Yesterday's discussion in Sunday School intersected with this a bit. It was suggested that it would be beneficial for men to frame their conversations. Some of the men in our class like to debate issues, but this puts the wife on the defense, and, next thing the husband knows, a debate over politics becomes personal, and he is baffled as to what happened. So framing was suggested. Something like, "Let's debate the war in the Middle East for the next fifteen minutes."

I had an immediate aversion to this, but mainly because I despise the idea of interactions with my husband needing to sound like a business meeting, which also seems remarkably similar to how a 4-year-old needs to be addressed. Everything must be spelled out, nothing taken for granted. This is, perhaps, a personality issue more than anything else.

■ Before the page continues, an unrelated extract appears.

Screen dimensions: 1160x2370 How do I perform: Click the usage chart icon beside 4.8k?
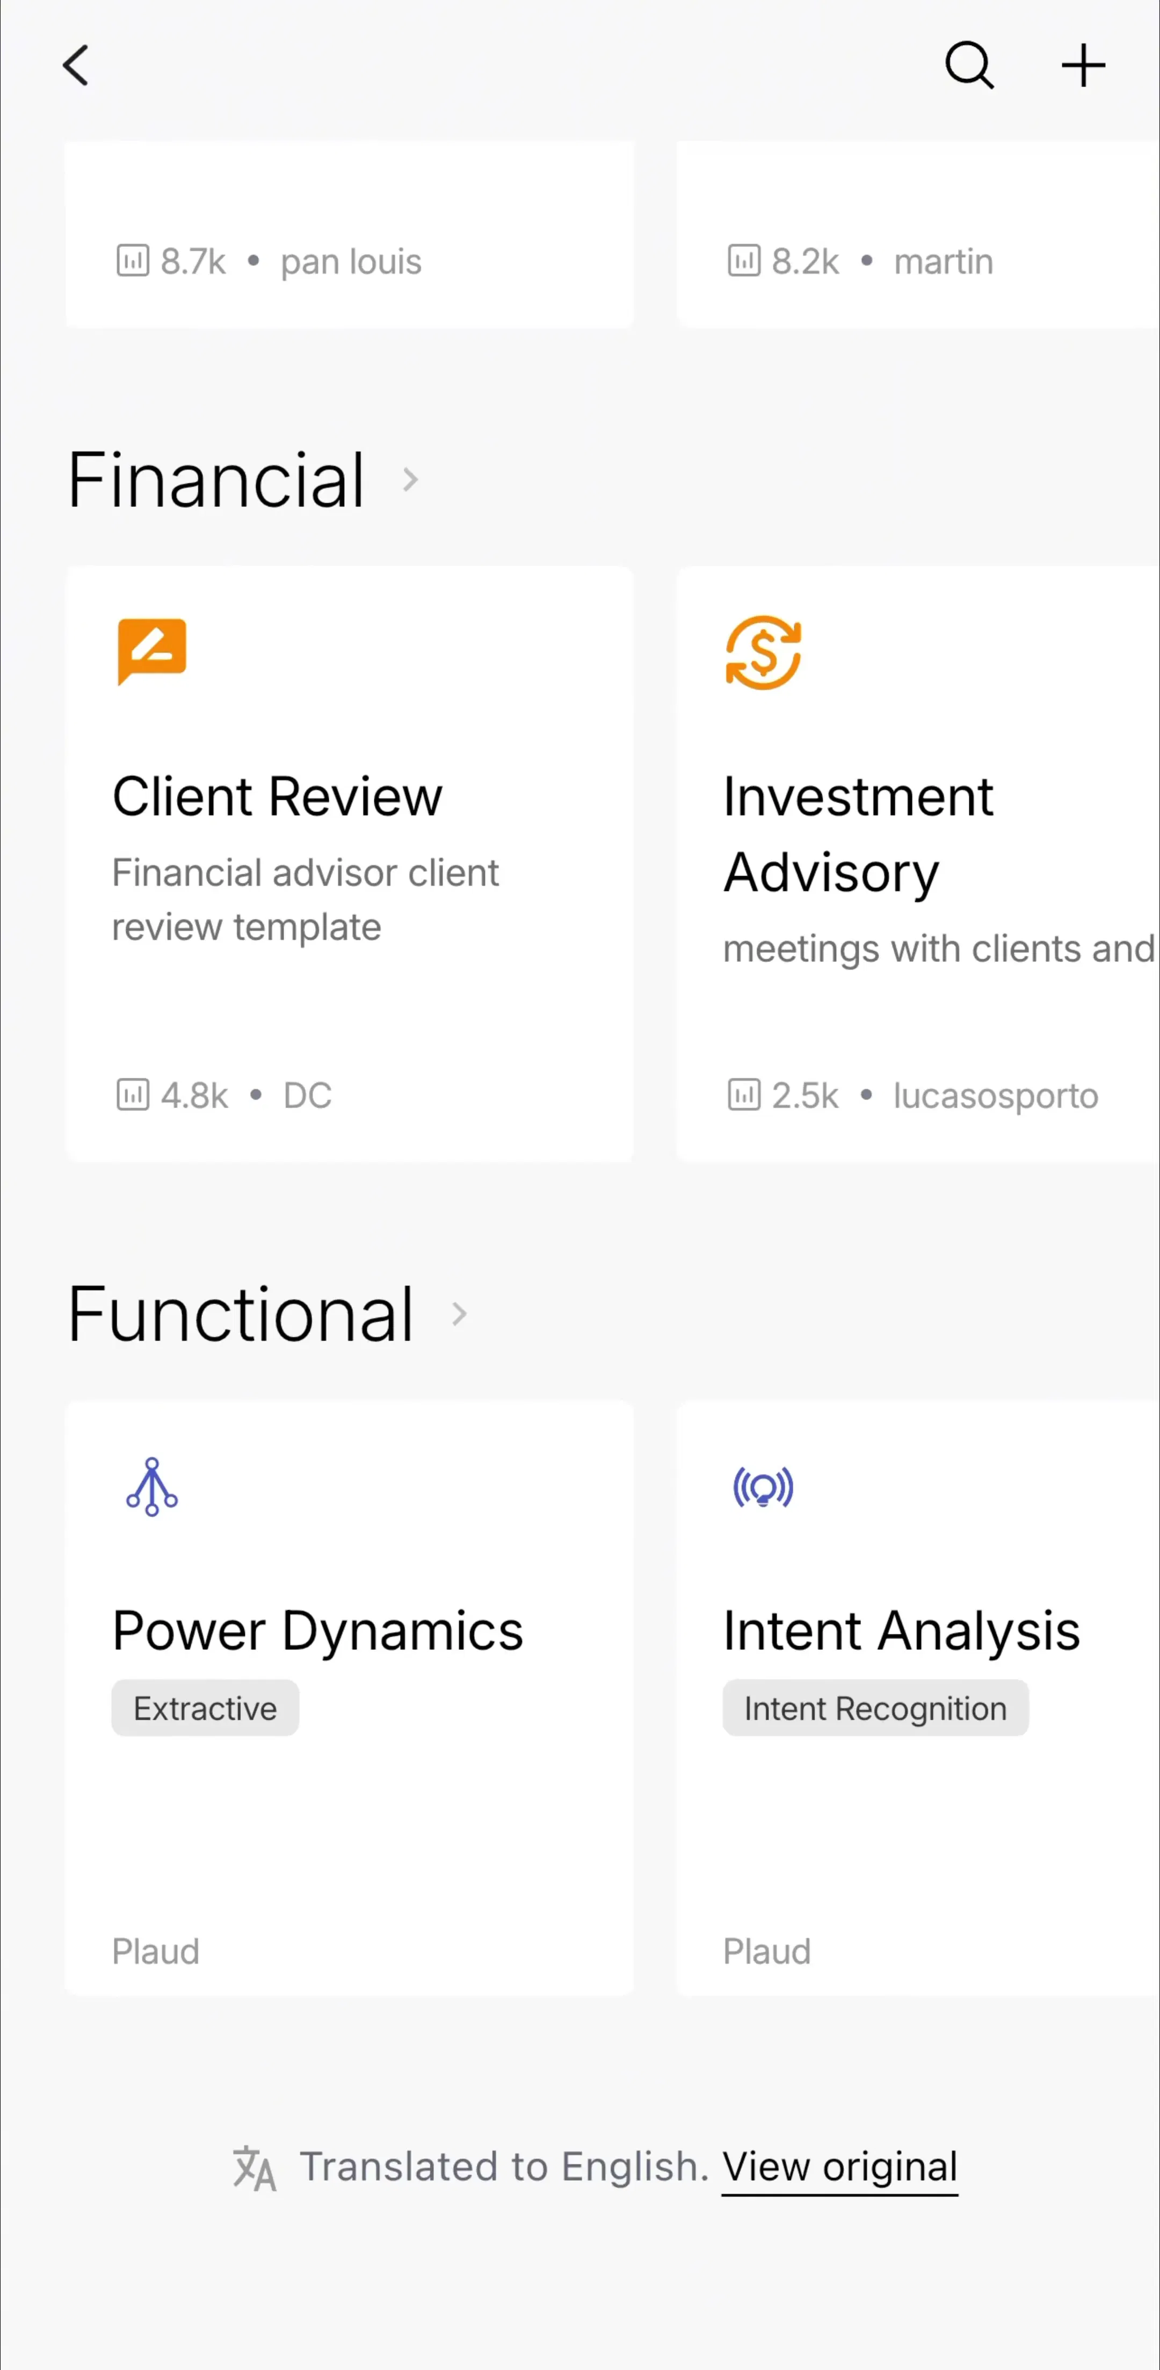coord(132,1095)
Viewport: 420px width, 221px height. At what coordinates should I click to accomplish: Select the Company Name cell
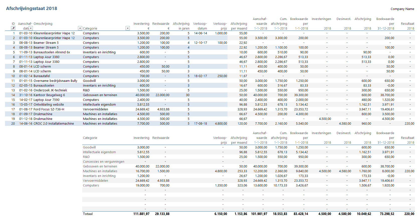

But I also think that the idea of forbearance can be very helpful, not only in this area, but in all areas, if it permeates the marriage. I have never heard anyone teach on this quality in our five years of marriage, so I can only say that I feel very fortunate that we were discipled in it before we even took our vows. It has made much peace for us already, in this short time.

Forbearance is, really, founded on an acknowledgement of reality. It is grounded in the idea that other people are not perfect. If one is to forgive in advance, one necessarily recognizes that the members of one's family are sinners, and though one hopes that they do not sin regularly or grevously, one expects to forgive them for any future trespasses.

Forbearance is a reflection of the Father, who planned salvation through His Son before His children were even born, before they committed their first infantile acts of rebellion. God forgave in advance, and a Christian can follow that example.

Another aspect of forbearance is that, though it firmly believes in sin, it also seems to believe the best about the other person. I mentioned that I had to learn that my husband means what he says, and nothing more. Underscoring this is a certain amount of trust that something he said that sounded unkind to my ears was not meant in meanness. Sometimes, our mouths make mistakes. But wrapped in the angry reply of, "And what was that supposed to mean??" is the assumption that the other person really meant to do evil. It assumes not a sinful mistake, but an evil intention. Forbearance is exactly the opposite of this. It accepts and forgives the worst, but, in doing so, it tends to assume the best, or at least give the other person the benefit of the doubt. To reiterate Webster, it is the "delay of resentment or punishment," the act of refusing to rush to conclusions.

In all, though "framing a conversation" may be helpful for a man {or a woman...I know that some marriages do not neatly fall into these categories} early on in his marriage, I think that a better solution is for the woman to first pray God fills her soul with grace for her husband, and then teach her to express that grace through acts of loving forbearance.

20 July 2006

The Art and Practice of Self-Denial

I love reading about the Amish {and traditional Mennonites as well}. I remember taking a trip during the summer after my junior year of college to visit a roommate of mine who lived in Missouri. We spent a day driving into the middle of nowhere in order to reach a secluded Mennonite community. Coming from California, I had never seen such a lifestyle in person. And I admired it...especially after tasting Mennonite-made rhubarb pie!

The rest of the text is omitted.